**Required work:** Please format the lines of all the items below as a JSON list of strings, one string per line, with blank lines skipped and the pictures left out.

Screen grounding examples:
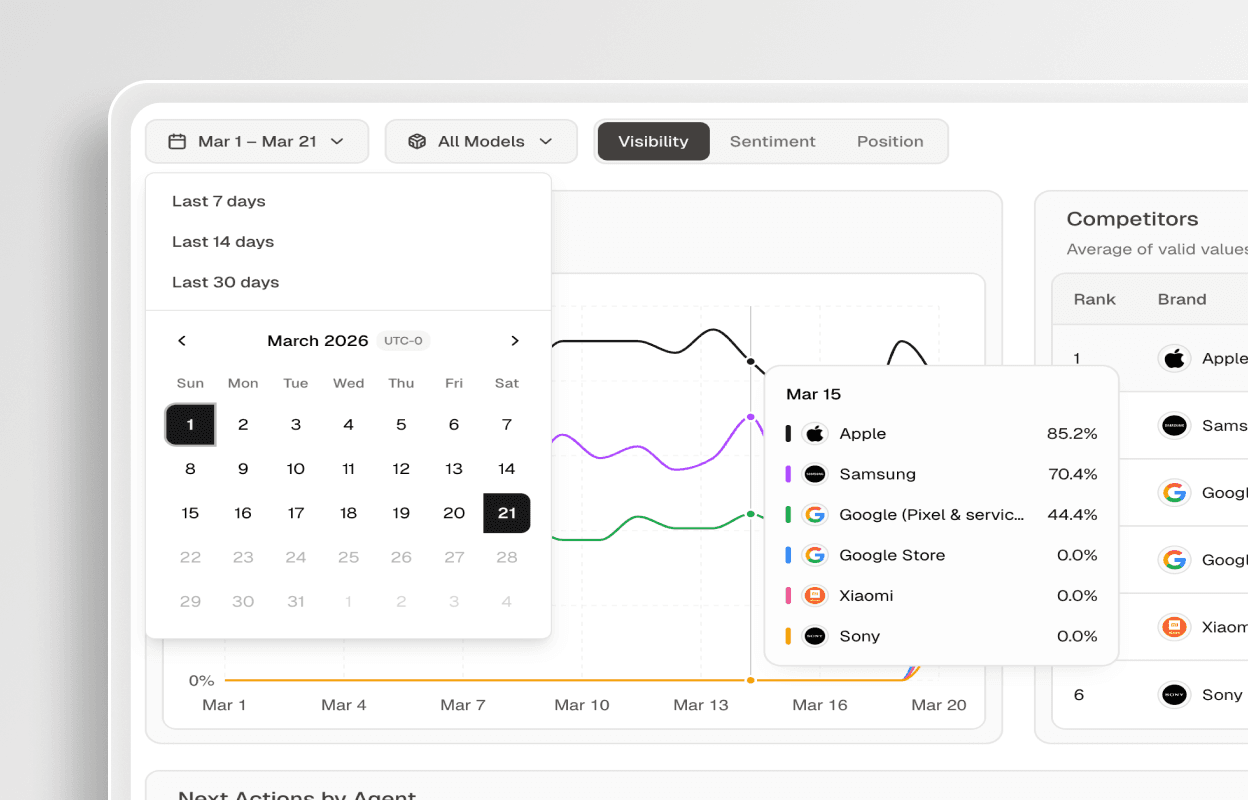Screen dimensions: 1248x800
Task: Click the Samsung logo in the tooltip
Action: [815, 474]
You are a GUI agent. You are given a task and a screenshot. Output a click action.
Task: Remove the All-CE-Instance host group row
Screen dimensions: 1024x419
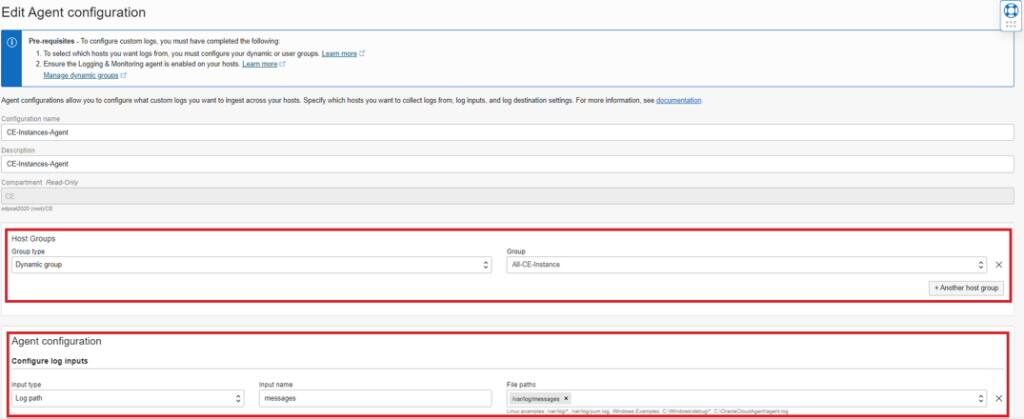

**Written answer:**
[
  "Screen dimensions: 1248x800",
  "Task: Click the Samsung logo in the tooltip",
  "Action: [815, 474]",
  "You are a GUI agent. You are given a task and a screenshot. Output a click action.",
  "Task: Remove the All-CE-Instance host group row",
  "Screen dimensions: 1024x419"
]